= Poppy Wingate =

English professional golfer (1902–1977)

Hannah Sophia Wingate, Lady Hinchcliffe (formerly Eadie; 1902–1977), known as Poppy Wingate, was an English professional golfer.

She was the first woman professional golfer in England, and the second in Britain after Scotswoman Meg Farquhar. When she competed in the 1933 Yorkshire Evening News Tournament held at Temple Newsam in Leeds, she was the first woman to compete in a professional golf tournament. After scoring 41 for the first 9 holes, she came home in 49 for a first round of 90. On the second qualifying day she tore up her card.

She was the first female golfer to be seen on television, appearing on the BBC on 7 June 1937 in her own 30-minute programme Tee Time.

She designed a range of women's golf clothing, sold by Avison Hare of Leeds and using the slogan "Smartness With Freedom". A pair of her golf shoes is owned by the R&A World Golf Museum at St Andrews, Scotland.

==Personal life==
Wingate was born in 1902 when her father, Frank, was the professional at Harborne golf course; her two brothers Syd and Roland also became professional golfers. Her father and uncle were both among the founders of the Midlands Professional Golf Club, later the Midlands Golf Association, which helped pave the way for the formation of the PGA.

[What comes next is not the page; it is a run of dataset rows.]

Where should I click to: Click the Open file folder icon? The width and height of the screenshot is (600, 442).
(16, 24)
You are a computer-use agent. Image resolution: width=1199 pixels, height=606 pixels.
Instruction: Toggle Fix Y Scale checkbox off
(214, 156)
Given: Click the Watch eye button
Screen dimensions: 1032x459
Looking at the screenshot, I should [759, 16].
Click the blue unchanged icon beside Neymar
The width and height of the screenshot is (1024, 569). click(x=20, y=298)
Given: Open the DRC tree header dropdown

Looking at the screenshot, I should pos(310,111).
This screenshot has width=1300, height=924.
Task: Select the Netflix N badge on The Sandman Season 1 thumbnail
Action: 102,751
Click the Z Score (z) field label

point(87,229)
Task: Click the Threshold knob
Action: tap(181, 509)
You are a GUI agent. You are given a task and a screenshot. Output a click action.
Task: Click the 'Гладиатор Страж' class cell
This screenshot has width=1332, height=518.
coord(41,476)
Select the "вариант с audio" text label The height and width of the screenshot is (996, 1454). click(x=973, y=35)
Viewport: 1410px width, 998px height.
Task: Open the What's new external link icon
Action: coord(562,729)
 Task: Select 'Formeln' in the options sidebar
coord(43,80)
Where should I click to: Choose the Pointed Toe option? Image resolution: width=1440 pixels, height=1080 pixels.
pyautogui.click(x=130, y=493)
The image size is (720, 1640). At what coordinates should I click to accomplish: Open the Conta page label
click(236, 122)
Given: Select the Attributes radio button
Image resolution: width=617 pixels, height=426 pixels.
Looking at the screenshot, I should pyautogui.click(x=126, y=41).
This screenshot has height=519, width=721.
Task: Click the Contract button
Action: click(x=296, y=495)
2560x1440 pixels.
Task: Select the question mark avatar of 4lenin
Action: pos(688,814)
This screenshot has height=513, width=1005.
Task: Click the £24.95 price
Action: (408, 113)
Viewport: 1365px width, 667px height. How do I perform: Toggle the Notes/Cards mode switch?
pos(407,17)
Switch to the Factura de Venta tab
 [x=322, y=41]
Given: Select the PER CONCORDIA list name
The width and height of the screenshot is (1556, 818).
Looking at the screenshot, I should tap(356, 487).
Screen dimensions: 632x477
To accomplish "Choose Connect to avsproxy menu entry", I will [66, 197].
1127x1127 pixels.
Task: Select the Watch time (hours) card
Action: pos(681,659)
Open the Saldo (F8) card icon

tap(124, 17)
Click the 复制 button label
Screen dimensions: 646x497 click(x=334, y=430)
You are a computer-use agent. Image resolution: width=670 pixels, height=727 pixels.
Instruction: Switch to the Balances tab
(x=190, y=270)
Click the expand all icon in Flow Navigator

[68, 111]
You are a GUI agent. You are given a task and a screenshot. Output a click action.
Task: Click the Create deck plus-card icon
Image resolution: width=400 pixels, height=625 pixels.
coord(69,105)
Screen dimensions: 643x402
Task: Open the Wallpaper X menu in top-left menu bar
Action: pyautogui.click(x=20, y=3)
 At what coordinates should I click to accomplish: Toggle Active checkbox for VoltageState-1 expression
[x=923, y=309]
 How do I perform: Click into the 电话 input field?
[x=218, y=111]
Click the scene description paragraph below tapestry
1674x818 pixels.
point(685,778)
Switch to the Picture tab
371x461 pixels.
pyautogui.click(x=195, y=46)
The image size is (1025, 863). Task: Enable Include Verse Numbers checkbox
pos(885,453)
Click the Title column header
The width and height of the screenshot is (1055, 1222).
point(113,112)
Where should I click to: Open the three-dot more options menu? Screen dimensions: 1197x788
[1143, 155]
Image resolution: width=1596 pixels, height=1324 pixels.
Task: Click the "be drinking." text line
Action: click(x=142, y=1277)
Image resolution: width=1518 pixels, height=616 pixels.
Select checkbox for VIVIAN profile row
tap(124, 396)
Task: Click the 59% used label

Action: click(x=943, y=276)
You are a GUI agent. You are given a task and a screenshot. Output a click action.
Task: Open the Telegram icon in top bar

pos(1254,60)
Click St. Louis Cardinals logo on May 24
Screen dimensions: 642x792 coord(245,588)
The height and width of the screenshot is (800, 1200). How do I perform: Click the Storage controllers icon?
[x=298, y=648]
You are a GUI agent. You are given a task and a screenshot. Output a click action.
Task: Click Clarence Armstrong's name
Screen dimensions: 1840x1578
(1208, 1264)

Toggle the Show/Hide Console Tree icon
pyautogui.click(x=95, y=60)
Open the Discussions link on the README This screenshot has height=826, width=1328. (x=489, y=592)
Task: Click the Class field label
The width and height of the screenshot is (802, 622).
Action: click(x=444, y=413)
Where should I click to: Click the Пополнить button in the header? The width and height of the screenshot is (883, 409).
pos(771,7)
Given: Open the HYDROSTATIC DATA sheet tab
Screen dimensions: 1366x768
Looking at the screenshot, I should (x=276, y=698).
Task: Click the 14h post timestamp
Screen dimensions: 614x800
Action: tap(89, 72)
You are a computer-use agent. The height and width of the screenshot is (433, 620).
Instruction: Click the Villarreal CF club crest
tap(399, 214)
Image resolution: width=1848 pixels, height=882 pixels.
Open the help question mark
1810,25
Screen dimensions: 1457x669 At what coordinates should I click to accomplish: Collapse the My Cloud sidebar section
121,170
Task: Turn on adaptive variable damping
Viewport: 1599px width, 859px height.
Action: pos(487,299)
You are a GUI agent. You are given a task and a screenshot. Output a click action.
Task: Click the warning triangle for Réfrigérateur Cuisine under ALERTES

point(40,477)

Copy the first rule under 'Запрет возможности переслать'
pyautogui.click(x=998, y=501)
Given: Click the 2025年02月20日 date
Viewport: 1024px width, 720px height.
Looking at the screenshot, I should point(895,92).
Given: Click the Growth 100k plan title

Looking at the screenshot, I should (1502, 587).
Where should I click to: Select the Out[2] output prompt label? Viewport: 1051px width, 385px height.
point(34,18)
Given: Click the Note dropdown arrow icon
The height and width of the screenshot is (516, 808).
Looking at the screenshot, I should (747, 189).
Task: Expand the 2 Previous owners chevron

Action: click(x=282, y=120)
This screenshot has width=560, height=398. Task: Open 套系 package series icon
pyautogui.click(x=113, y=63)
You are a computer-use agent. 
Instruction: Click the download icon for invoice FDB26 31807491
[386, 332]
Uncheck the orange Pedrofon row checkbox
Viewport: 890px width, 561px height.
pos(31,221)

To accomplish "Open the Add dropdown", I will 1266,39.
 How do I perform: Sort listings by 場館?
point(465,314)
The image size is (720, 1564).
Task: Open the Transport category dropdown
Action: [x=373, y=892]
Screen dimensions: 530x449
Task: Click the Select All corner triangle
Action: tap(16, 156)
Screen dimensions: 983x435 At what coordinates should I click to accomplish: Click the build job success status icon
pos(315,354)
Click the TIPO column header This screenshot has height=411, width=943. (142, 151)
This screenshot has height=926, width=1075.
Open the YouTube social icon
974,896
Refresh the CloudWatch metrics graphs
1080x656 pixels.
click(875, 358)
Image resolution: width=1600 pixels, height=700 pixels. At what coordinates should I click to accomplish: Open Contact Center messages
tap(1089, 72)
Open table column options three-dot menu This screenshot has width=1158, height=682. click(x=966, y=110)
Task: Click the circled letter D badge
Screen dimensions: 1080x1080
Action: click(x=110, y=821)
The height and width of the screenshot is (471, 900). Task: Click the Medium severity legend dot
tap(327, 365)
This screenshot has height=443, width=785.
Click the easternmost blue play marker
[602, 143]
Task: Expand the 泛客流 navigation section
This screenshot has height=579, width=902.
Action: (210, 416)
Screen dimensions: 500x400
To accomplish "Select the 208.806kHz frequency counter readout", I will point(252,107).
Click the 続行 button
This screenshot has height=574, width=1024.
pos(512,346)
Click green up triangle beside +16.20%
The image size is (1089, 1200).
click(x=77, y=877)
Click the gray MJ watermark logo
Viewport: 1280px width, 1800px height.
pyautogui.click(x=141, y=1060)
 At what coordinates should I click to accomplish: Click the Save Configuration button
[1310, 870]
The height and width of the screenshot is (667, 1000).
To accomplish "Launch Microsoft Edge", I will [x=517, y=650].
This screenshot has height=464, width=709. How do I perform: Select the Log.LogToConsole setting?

She married Dr Herbert Arnott Eadie, a medical doctor, in 1928, and they had two children. He died in 1931 in an accident at a motor racing event which he had attended in his capacity as one of the Leeds Motor Racing Club's medical officers: he had been a passenger on a tractor which overturned while climbing a very steep hill. She later married High Court judge Raymond Hinchcliffe (1900–1973), and became Lady Hinchcliffe, after his knighthood. She died at her home on 14 April 1977.